What you should do: Retype the stretch of the forum thread about netifd not reloading from "Whether it affects" through "the recommended way?", keeping every character as it appears.

+++ Document excerpt +++

Usually after #2, /etc/config/network will be updated, the netifd will be reloaded and the new interface can be seen in the "ifconfig".
But in the failure case... netifd is not reloaded... and it will start working only after restarting it.

1 Like

Any clues for further debugging? As of now i have added a prints in ubus and checking where it gt terminated.
Kindly share me if any otherways are available.

Thanks

1 Like

Try to isolate the issue and identify regularities in its behavior.
If the issue depends on the section type, protocol, option name and/or current status.
Whether it affects newly configured sections, or already existing ones.

There's also the following method:

ubus call uci reload_config

Perhaps this is the recommended way?

On the other hand, it might be a bug:

In that case, you can report it:

@vgaetera
I have debugged and found that in trigger_command_api function(sevice/trigger.c), cmd entry is always available in avl and procd requeuing the command. The sample code snippet as follows. But the cmd is not deleting from the avl. Ideally the timeout should happen entry should be removed from the avl.

  /* Command currently running? */
                if (!cmd->delay.pending) {
                        cmd->requeue = true;
                        return;
                }
1 Like

@srinivaskodali - can you provide us with a way to reproduce the issue? I've been briefly looking into it and couldn't spot anything obviously wrong.

2 Likes

@jow
Using RPCD, when i update the /etc/config/network those changes are not reflected in the system.

Steps are as follows:

  1. ubus call uci add interface '{--data--}'
  2. ubus call uci commit '{"config":"network"}'

Here RPCD will raise a config.change event to "procd" and the same has been confirmed in ubus monitor.
eventually rule_handle_command will be invoked from the trigger event(), and trigger_command_add will be invoked.

Check if the entry is available in avl tree.

 cmd = avl_find_element(&trigger_pending, data, cmd, avl);

If entry is available, assumption is cmd is already running. But, how can cmd->delay.pending be false. Ideally when timer starts this value should be true. If timer expires there should not be any entry in avl tree.

       if (cmd) {
                /* Command currently running? */
                if (!cmd->delay.pending) {
                        cmd->requeue = true;
                        return;
                }

During failure case, cmd->delay.pending is always false. And, ubus call uci commit '{"config":"network"}' always returning from above.

Upon timer expiry(delay.pending=false) entry should be removed from the avl tree.

+++ Source data +++

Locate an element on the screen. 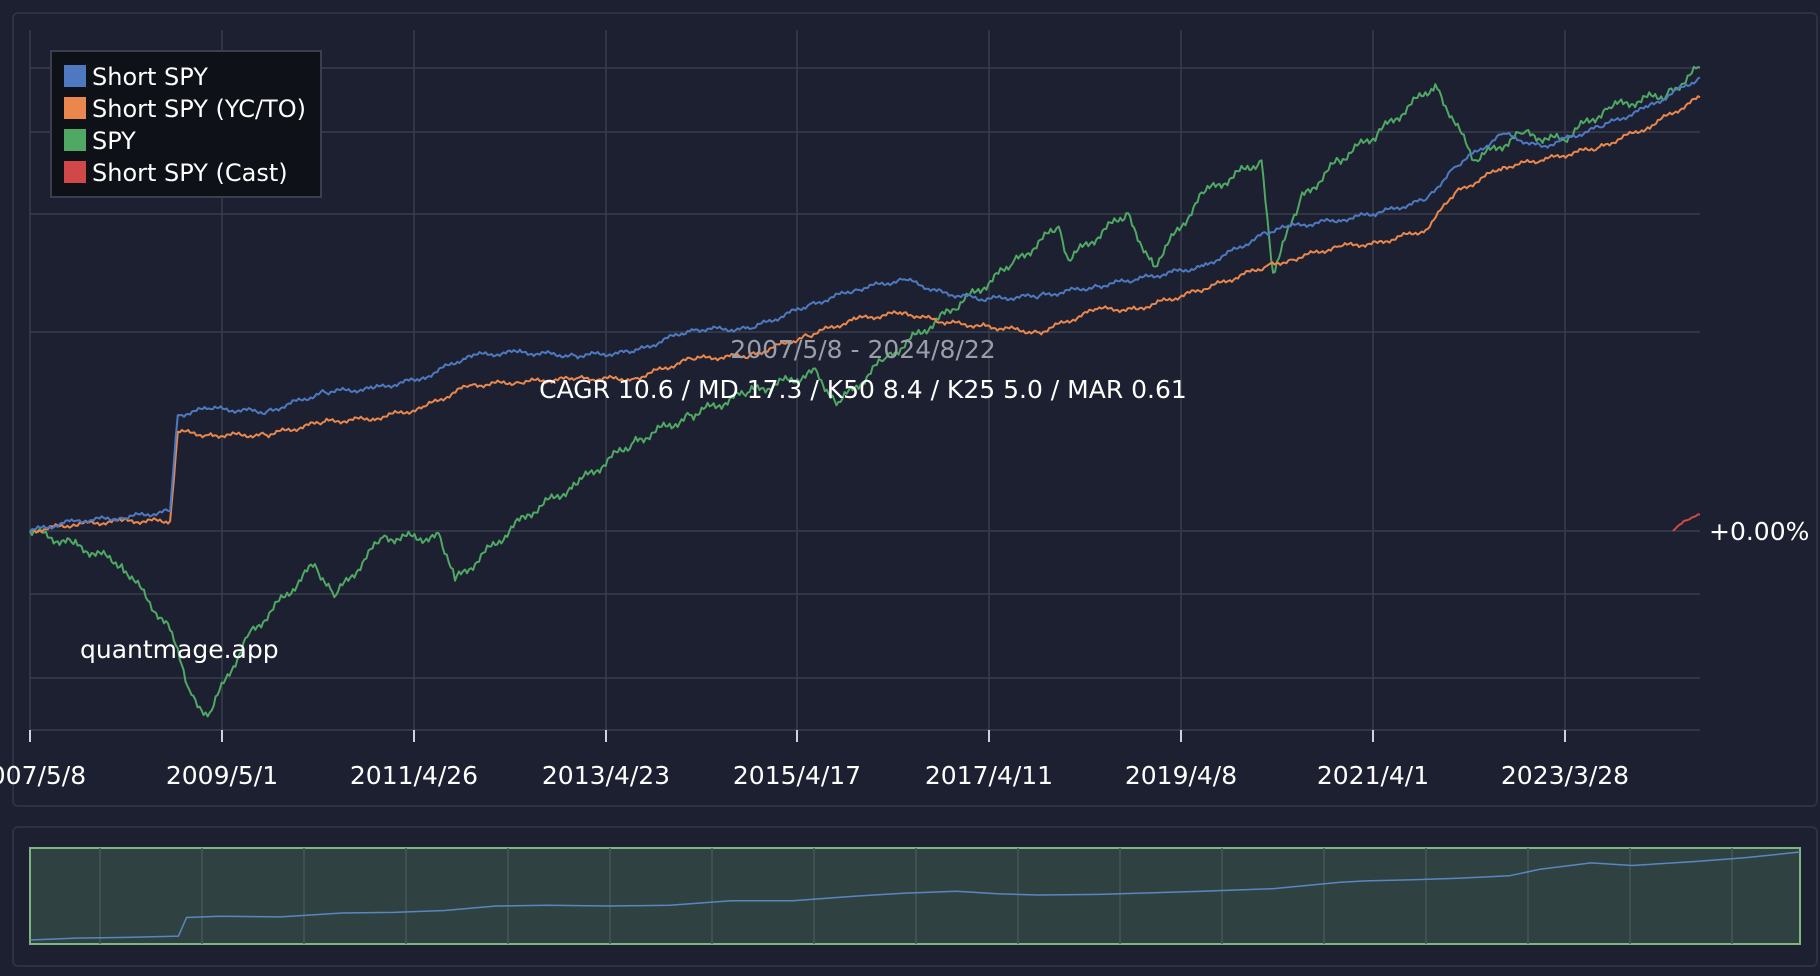  legend-item-label: SPY is located at coordinates (114, 141).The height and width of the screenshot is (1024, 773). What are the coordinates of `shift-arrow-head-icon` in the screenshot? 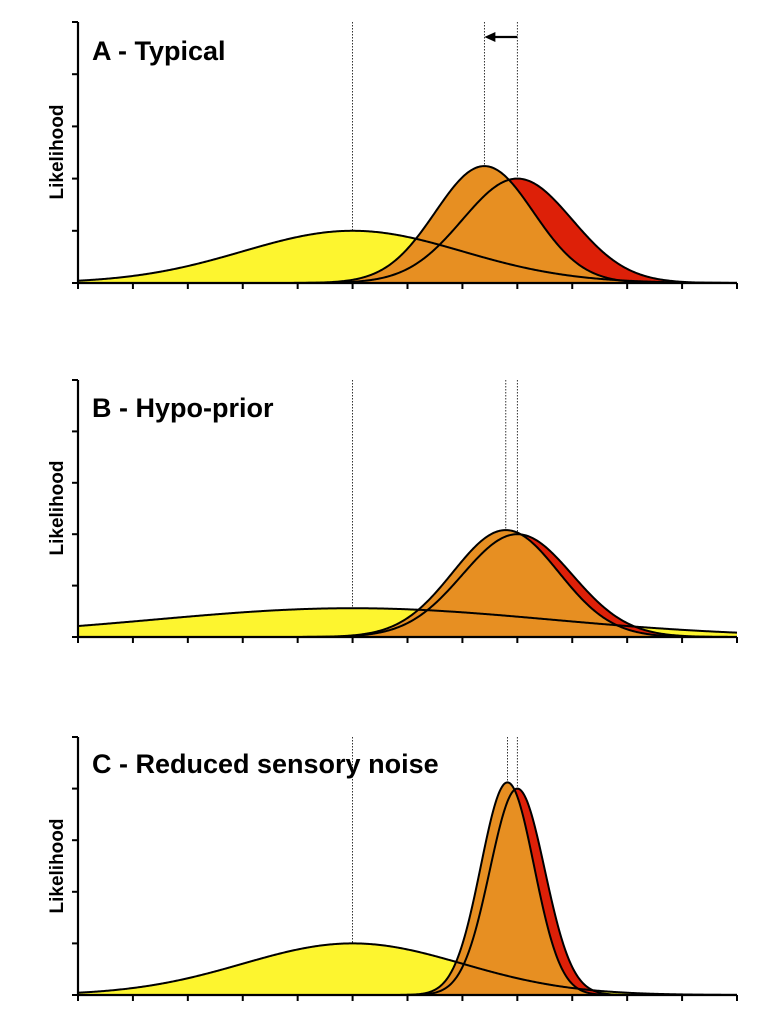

+++

Expected output:
Whether it affects newly configured sections, or already existing ones.

There's also the following method:

ubus call uci reload_config

Perhaps this is the recommended way?